The relation of the physiological rest position of the mandible, during occlusion, and the interocclusal space between the teeth helps in defining the vertical dimension of occlusion [14, 15]. Three different possible processes can explain the physiologic rest of the mandible-myotatic reflexes, tone of the muscle depends on its posture and gravity elasticity. They can individually influence the vertical dimension or can work in unison [16]. The current methods employed to determine the VDO include the use of measuring devices in the mouth and head. Some other methods include the swallowing method, bite force methods, the use of telemetry, cephalometry, and other magnetic methods that are used to determine the VDO of the patient. The problem faced by all dentists is mainly the availability of so many methods to determine VDO, but none of them allow for accurate measurements and results among partially or fully edentulous patients [17, 18]. Many dentists while trying to achieve the correct and most accurate VDO, try to alter the values. The factors they consider while making these alterations include esthetics, restoration space allowance, occlusal relationship corrections, prosthetic convenience. The difficulty faced at this time is the likelihood of instability of the prosthesis due to an increase or decrease of VDO [19, 20]. With such imbalance, there is a modified state of closure and sufficiency. This can cause various changes and consequences including angular cheilitis, altered phonetics, decreased masticatory function, and pain in the edentulous ridges [21].

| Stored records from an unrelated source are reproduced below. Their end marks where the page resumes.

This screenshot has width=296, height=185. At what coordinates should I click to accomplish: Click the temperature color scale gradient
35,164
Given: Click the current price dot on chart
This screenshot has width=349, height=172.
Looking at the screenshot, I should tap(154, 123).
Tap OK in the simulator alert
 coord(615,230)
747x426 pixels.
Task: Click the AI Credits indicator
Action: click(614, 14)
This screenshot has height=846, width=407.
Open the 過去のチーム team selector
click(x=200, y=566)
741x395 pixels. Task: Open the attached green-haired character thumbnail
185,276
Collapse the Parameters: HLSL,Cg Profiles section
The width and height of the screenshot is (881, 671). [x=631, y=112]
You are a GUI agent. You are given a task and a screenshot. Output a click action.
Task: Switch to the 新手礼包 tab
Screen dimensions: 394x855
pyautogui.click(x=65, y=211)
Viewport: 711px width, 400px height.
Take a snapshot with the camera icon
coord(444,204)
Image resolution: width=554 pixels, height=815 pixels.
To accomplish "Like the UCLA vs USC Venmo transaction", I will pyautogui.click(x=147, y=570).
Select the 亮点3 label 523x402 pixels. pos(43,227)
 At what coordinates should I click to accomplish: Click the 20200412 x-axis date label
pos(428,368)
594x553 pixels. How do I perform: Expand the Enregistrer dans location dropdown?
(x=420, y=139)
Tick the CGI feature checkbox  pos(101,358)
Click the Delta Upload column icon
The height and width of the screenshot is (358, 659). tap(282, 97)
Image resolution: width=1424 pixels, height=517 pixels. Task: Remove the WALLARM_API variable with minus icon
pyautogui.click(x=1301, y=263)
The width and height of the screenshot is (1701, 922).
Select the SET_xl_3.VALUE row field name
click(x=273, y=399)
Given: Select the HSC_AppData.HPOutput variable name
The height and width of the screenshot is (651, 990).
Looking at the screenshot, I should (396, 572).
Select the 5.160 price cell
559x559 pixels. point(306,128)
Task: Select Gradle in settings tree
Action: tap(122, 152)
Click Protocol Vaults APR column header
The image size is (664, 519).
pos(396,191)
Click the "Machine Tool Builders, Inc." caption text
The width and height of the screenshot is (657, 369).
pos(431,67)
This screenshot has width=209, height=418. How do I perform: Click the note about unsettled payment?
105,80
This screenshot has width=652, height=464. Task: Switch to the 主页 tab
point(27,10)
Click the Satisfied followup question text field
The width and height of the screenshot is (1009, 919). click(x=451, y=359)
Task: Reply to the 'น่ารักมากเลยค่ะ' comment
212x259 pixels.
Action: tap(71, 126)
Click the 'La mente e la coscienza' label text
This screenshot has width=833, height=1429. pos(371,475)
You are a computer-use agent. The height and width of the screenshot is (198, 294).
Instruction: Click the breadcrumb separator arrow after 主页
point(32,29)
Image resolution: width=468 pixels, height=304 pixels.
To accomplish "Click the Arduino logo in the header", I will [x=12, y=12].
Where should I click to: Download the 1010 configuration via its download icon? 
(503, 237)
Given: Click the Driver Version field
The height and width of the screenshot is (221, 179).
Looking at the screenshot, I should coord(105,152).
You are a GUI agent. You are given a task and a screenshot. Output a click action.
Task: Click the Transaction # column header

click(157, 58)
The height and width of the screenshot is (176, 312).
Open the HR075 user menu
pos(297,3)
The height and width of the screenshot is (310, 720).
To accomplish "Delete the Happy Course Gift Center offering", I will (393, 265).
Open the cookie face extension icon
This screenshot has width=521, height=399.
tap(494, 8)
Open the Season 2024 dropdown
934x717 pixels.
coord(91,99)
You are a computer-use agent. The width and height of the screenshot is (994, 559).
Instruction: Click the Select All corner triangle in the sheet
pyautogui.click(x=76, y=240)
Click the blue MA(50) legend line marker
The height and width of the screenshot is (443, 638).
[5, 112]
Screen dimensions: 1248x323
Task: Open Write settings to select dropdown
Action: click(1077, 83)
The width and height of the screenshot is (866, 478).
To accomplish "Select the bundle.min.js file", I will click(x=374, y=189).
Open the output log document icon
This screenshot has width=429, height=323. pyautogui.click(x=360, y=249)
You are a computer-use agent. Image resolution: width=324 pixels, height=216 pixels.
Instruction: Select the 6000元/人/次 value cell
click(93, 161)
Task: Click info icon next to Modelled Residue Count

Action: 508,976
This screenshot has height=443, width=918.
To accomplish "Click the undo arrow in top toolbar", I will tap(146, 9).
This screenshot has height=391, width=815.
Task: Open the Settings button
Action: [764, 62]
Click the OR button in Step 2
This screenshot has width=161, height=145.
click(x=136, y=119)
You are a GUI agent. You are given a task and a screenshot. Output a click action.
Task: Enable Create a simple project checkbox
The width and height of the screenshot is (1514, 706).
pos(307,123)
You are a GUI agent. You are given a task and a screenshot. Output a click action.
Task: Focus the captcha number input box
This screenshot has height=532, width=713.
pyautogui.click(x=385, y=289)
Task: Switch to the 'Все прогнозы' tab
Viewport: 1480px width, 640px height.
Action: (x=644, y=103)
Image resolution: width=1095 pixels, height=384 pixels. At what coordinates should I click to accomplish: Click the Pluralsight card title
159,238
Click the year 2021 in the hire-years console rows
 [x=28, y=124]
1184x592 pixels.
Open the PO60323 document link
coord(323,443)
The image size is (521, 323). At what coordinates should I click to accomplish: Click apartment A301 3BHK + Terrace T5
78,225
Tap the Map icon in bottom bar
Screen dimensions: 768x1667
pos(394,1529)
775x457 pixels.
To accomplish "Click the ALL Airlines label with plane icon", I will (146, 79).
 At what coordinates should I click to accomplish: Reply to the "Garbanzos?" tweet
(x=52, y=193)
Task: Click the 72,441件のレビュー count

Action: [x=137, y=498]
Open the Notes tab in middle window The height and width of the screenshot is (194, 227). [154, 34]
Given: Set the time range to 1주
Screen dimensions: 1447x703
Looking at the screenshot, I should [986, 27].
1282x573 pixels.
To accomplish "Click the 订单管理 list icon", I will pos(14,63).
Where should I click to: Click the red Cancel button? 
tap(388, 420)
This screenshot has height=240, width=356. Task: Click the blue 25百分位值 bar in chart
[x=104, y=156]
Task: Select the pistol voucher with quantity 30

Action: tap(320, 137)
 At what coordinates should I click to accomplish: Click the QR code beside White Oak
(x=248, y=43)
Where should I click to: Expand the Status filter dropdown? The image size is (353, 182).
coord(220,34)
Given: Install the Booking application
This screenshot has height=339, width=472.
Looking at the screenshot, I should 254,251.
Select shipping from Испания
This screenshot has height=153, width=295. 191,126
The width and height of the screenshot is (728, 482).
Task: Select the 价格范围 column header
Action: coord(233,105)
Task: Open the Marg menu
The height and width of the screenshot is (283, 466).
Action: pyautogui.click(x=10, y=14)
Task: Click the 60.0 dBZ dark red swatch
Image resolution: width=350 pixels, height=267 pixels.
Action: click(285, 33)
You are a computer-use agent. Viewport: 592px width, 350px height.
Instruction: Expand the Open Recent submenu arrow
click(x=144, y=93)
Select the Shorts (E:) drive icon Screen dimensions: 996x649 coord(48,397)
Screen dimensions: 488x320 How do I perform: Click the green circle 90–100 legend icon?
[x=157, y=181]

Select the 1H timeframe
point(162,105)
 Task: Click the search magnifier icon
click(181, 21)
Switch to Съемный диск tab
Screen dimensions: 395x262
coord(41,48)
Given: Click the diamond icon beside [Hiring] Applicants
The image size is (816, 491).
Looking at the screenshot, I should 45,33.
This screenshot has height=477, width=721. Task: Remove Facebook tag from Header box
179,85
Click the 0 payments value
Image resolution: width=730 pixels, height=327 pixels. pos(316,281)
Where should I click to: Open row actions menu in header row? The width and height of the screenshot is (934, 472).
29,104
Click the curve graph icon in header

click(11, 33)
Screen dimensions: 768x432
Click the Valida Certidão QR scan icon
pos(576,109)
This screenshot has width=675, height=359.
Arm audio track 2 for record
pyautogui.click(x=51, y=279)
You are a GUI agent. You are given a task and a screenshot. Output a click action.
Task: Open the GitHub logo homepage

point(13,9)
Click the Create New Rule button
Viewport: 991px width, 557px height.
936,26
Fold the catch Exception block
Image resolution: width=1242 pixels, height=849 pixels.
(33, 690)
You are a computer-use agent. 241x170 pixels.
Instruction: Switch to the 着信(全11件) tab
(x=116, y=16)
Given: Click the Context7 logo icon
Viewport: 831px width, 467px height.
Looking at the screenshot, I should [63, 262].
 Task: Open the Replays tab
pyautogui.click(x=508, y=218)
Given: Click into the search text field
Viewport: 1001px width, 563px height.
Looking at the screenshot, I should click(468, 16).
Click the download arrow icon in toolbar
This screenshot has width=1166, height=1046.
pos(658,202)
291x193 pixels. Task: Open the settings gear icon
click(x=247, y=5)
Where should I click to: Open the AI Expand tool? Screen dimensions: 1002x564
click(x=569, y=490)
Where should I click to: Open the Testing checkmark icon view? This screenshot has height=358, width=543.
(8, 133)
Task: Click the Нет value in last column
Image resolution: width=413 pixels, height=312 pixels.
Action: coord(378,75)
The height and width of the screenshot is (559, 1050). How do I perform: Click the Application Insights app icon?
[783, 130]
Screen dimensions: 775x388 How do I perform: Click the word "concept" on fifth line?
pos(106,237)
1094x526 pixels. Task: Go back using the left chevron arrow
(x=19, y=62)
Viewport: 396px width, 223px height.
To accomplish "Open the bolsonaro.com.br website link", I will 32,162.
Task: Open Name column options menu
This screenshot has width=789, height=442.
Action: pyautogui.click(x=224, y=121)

Anthropometry is a branch of science relating to the measurements of the human body. It is used to study and understand the nutritional status of children and adults. The anthropometric measurements in children reflect their health status, growth and development, and dietary adequacy over time. In adults, these measurements can be used to analyze the health and the dietary status, body composition, risk of disease.

The results obtained in our study regarding the mean values of the 5 anthropometric measurements are justified by the results obtained in other craniometric studies focussing on sexual dimorphism among Indian populations. The study conducted by Raghavan et al suggests that the mean values of the measurements obtained from males will be greater than the mean values of the females in the Indian population [22].

A similar study conducted in Loni, India by Ladda et al., [23] suggested similar results obtained in my study, supporting the fact that the VDO is higher in males than in females. This suggests that there is sexual dimorphism in the measurements of VDO. But their study compared only the measurements of the fingers, excluding the measurement of any facial features. Their results will not be applicable for double-amputee patients. A study conducted by Singh et al, [24] involved finding the correlation of the VDO with facial features alone among the Indian population.The results obtained in this study are justified by very similar studies comparing the correlation of the VDO with another facial and hand measurements done by Miran et al. [24]. their study was conducted in Iraq.This study combines the correlation of the facial and finger measurements with the VDO for Indian population.

Conclusion

The science of anthropometry is a very precise science of measurements of the parts of the body. These measurements can be used and compared with the VDO. Since there are various methods of measuring the VDO with no specific and accurate method for measurement, such correlations can be very useful. The VDO that is measured can be correlated to any of the above anthropometric measurements to arrive at a satisfactory result.

Acknowledgements

The authors are thankful to Saveetha Dental College for providing a platform to express our knowledge.